Thursday, February 11, 2010

This past Sunday, football came to France. Throughout my stay, when asked which sports I prefer to play and watch, I have received cold replies, just as I bevy injustices towards soccer, to my life-long attachment to football. So, when I was informed of a Super Bowl party put on by the local, professional football team, I gravitated to it with excitement. Finally, I was to be around a handful of men and women who shared my hardiness for the game.

The game started shortly after half-past midnight Sunday night. Having to be up the next morning for class, I made it to shortly after the start of the third quarter, returning then for a few hours of rest before class the next morning. What did I find? Mostly, it was much as you would see and experience in millions of american homesteads the night of the big game. If one can imagine, or retrieve from memory, the sight of a large quantity of food, beer and stereotypical football fans equipped with a beard and a beer-belly, you have an exact mental image of my setting. The game was viewed on a large projection screen at the far end of a reception hall at the International Relations House, my office. From the screen, spanning more than two-thirds of this rather large hall, were seats for nearly one hundred football rowdies. Towards the back of the room sat the buffet tables, which, although far different from the nachos and hamburgers I am used to on the "Big Night," were filled with excellent, non-healthy, belt-severing appetizers and entrees. The buffet, or at least my abuse of the buffet, was what made my bed look awfully well by the start of halftime. It was interesting to watch the game broadcasted by a french television station. I am convinced that the only thing that sounds more beautiful, as far as languages go, than the french language, is english with a french accent. Needless to say, the names I know so well took on a sweeter tune that night. Other than french being shouted and not english, the fans cheered much the same. Big hits with arms and legs flailing, as well as a high probability of injury, drew the more fervent bursts of enthusiasm on display Sunday night. All in all, the setting and the inhabitants, coupled with the refreshments and the fare, made an excellent evening and a wonderful night's rest.

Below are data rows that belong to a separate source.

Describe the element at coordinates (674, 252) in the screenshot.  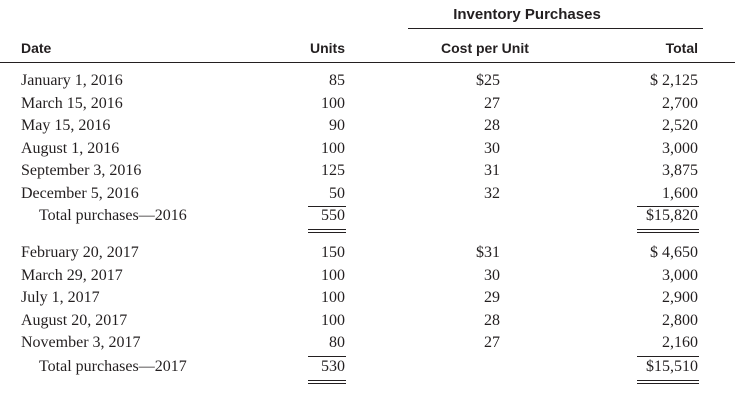
I see `row-total: $ 4,650` at that location.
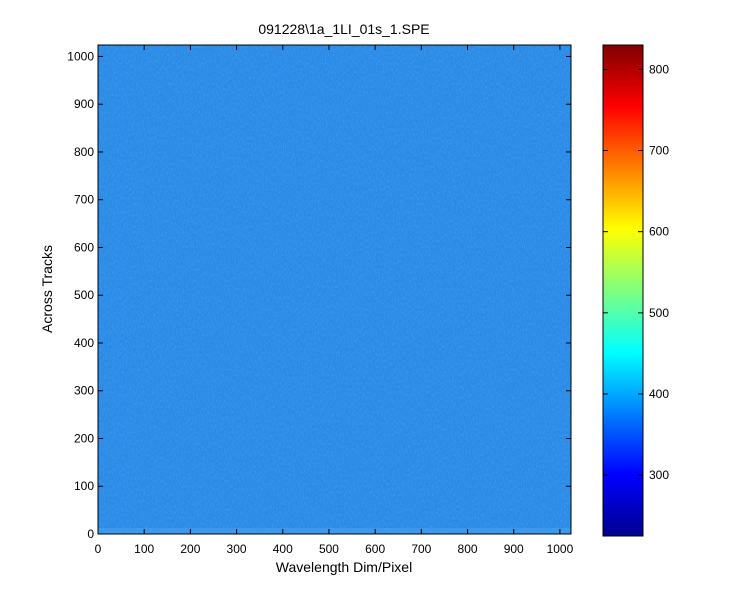 The image size is (750, 600). I want to click on y-tick-label: 900, so click(84, 104).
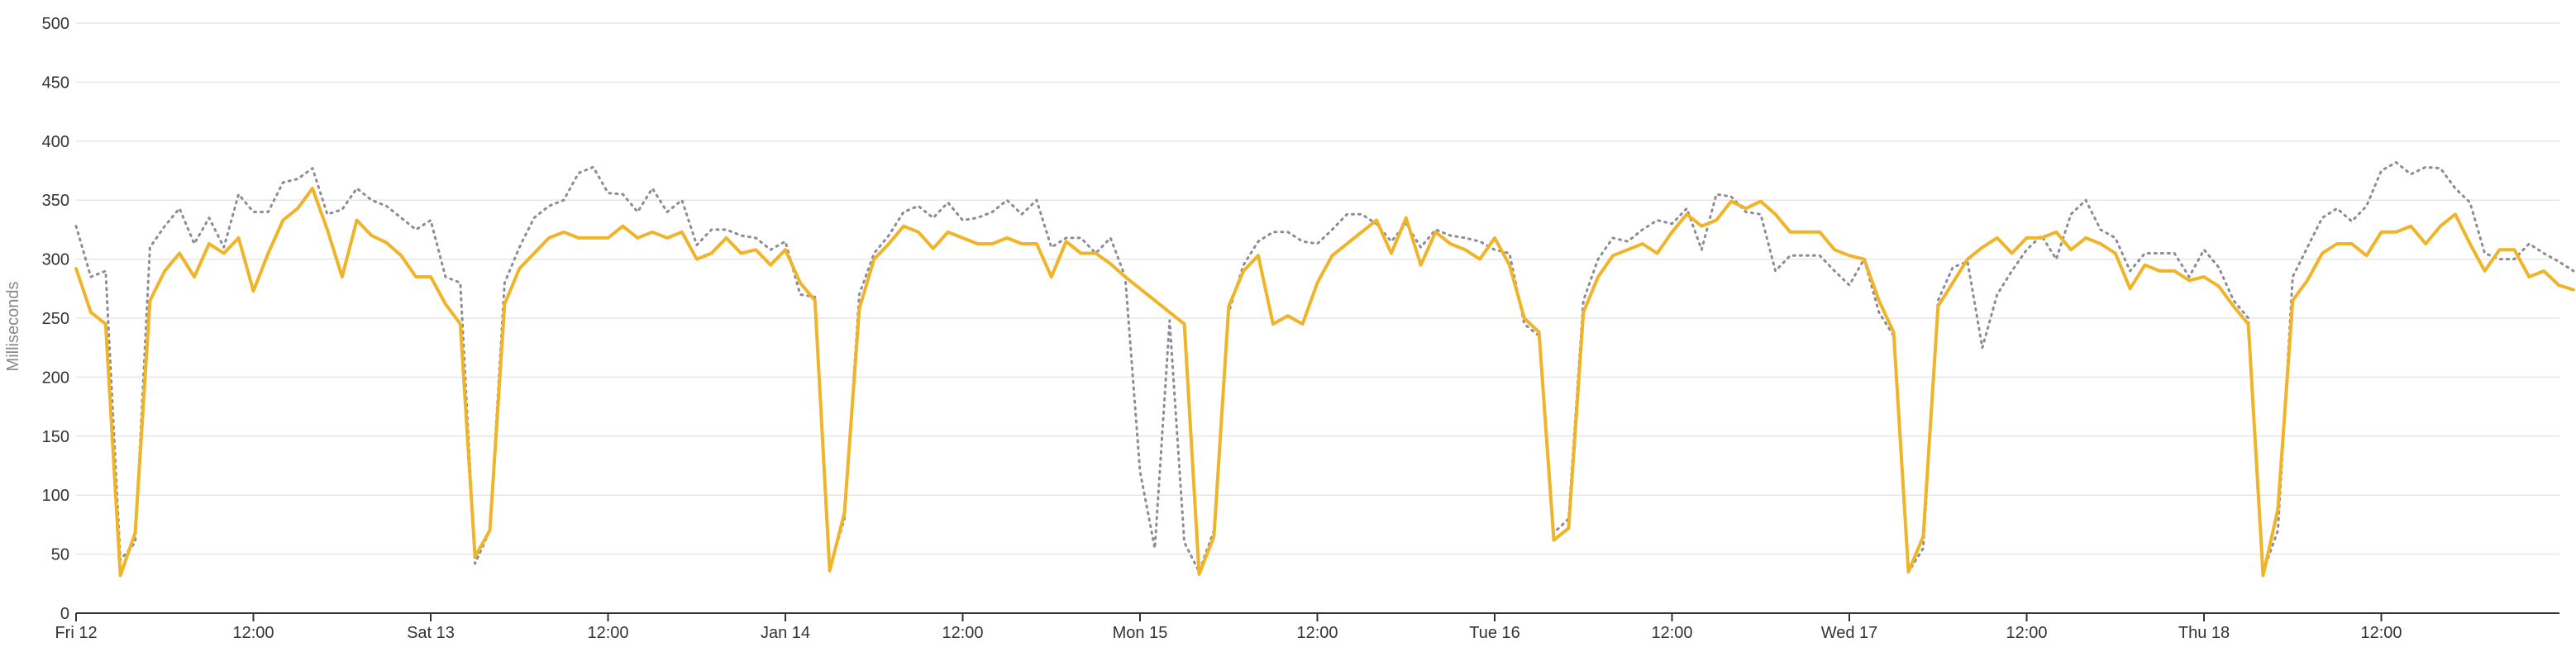 The height and width of the screenshot is (652, 2576). I want to click on y-tick-label: 350, so click(56, 201).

I understand I have not written in a while, so I will try to update certain things I have done and particular projects and routines I have going on at this moment. My schedule this semester could not be more perfect. Monday and Tuesday are long days, as I total thirteen hours of class between them. Other than that, I have school one other day, Thursday, to give me sixteen hours of classes per week, three days each week. I work Wednesday and Thursday at the same job, doing the same tasks. Recently, I received a new project from a local organization which hopes to promote and celebrate the 150th anniversary of the relationship between Louisville and Montpellier as sister cities. My job is to present Louisville, through photography, personal stories, advertisement, and personal presentation, to the best of my ability and, hopefully, generate some enthusiasm for french students doing the reverse of what I have done. Therefore, if one sees a sudden spike of french-born immigrants to the United States over the next few years, we all know who to thank for it, me. School and work have kept me busy and, overall, very happy for the action.

Socially and culturally, new events have surfaced in my station as well. As of this past weekend, I am the proud owner of a theatre pass which permits me to go to any four plays, concerts, and/or other spectacles, I would choose to choose at the beautiful Place de la Comedie. Last Wednesday, I went to a chinese party for the beginning of the new chinese year. Coming up is the year of the tiger. I'm not sure what this is supposed to symbolize, if anything, but will post any information I find of interest. I am sure I have left something out, but this is all I have for now.